Colonisation of the nasal epithelium by Streptococcus pneumoniae (also called the pneumococcus) is a prerequisite for diseases such as pneumonia, meningitis and sepsis. A detailed understanding of the initial interactions that occur between pathogen and the human host are relatively unknown and difficult to study. Here, we were able to make use of a revolutionary Experimental Human Pneumococcal Challenge (EHPC) model where healthy human volunteers are inoculated with live bacteria and we are able study what happens at the mucosal surface. This is a safe procedure and the volunteers remain well. This model has allowed us to visualise, for the first time, pneumococcal colonisation of the nasal epithelium. We found that not only are these bacteria directly associated with the cells, but micro-invasion events (defined as internalisation of and transmigration across the epithelium) occur, in the absence of disease.

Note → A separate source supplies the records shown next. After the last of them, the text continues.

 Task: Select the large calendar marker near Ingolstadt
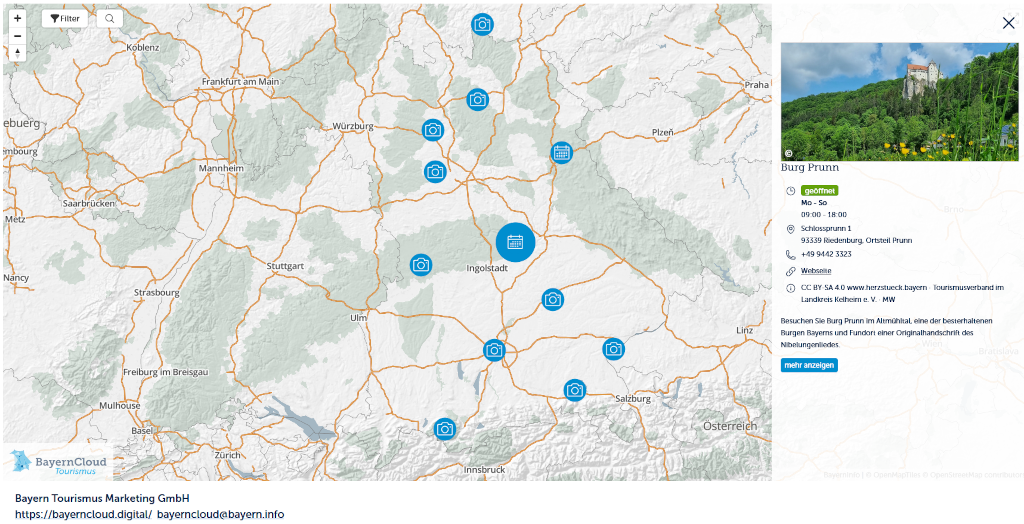pos(515,242)
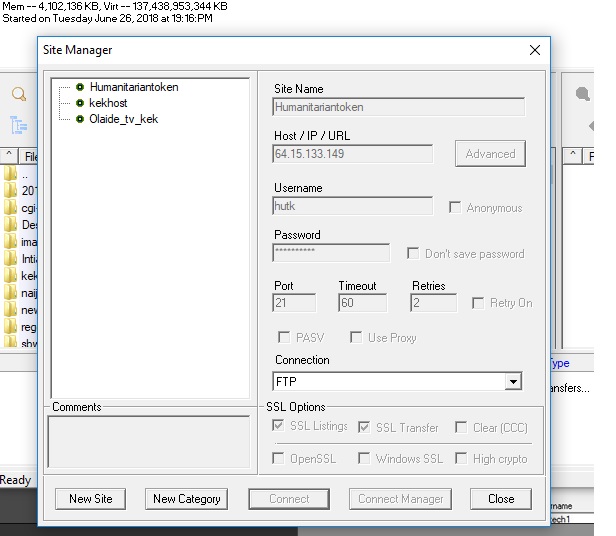Toggle the Anonymous checkbox
The height and width of the screenshot is (536, 616).
456,208
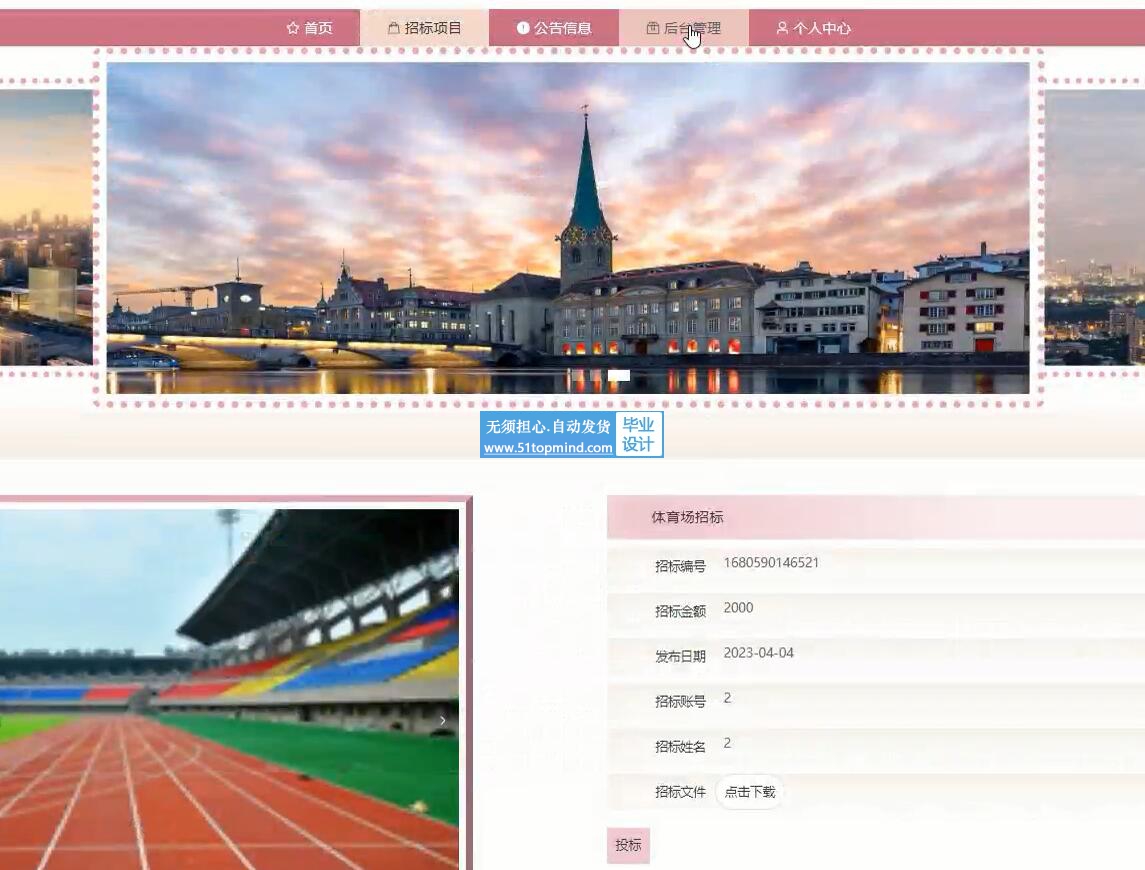The image size is (1145, 870).
Task: Show the next slide preview on right edge
Action: click(x=1094, y=230)
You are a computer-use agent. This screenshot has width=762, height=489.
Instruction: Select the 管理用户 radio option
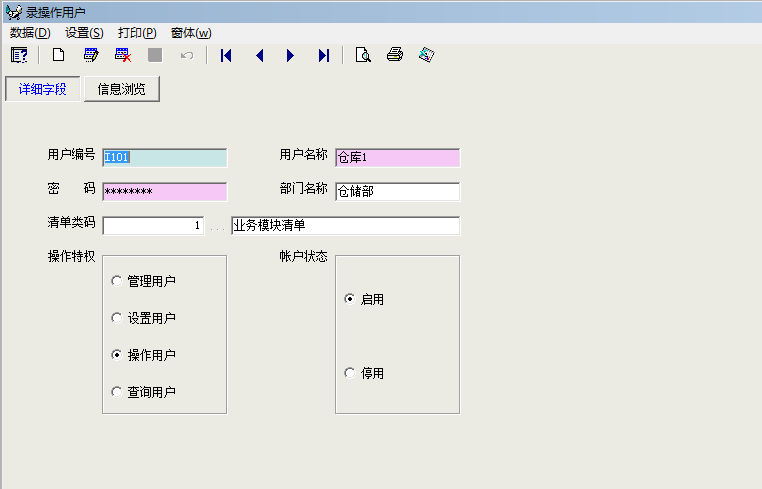click(x=117, y=281)
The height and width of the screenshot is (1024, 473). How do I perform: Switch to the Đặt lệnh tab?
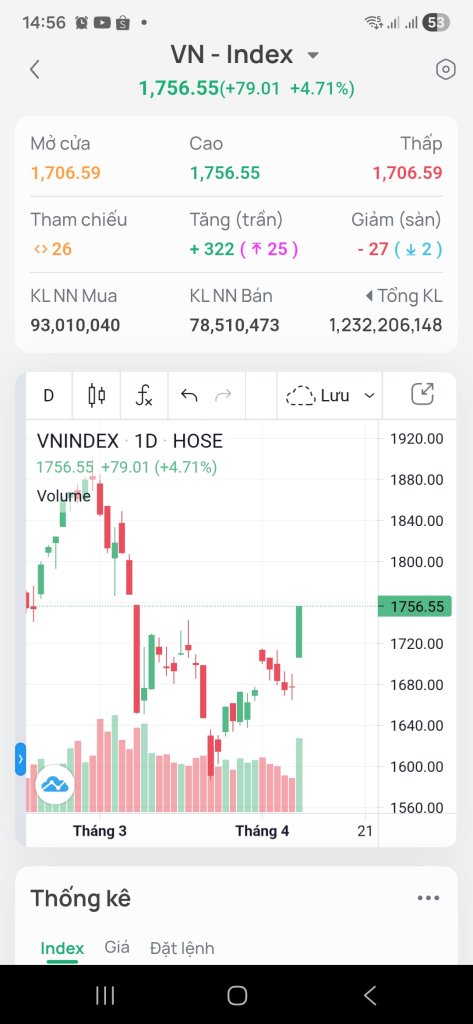[x=182, y=948]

In this highly collaborative project, I was initially challenged to establish a working protocol for visualising colonisation in tiny tissue samples from the EHPC model. We spent time optimising the assay in vitro. Then, as the first volunteers of the study arrived, I processed the samples and tested the protocol for real. It took a total of 75 intense hours to manually scan all the microscope slides, searching for images to capture. There were some beautiful cell images, worth the patience (see below). Every single bacterium I found induced an adrenaline rush and was imaged for the record. The protocol also works for natural carriage and so opens avenues for exploring host-pathogen interactions in vivo, assessing markers of immune activation, identifying receptor-ligand interactions and investigating co-infection by different bacterial types. We then had to find a way to effectively study the host response to colonisation and have generated a novel RNAseq pipeline using transcriptomic data from in vitro infections experiments.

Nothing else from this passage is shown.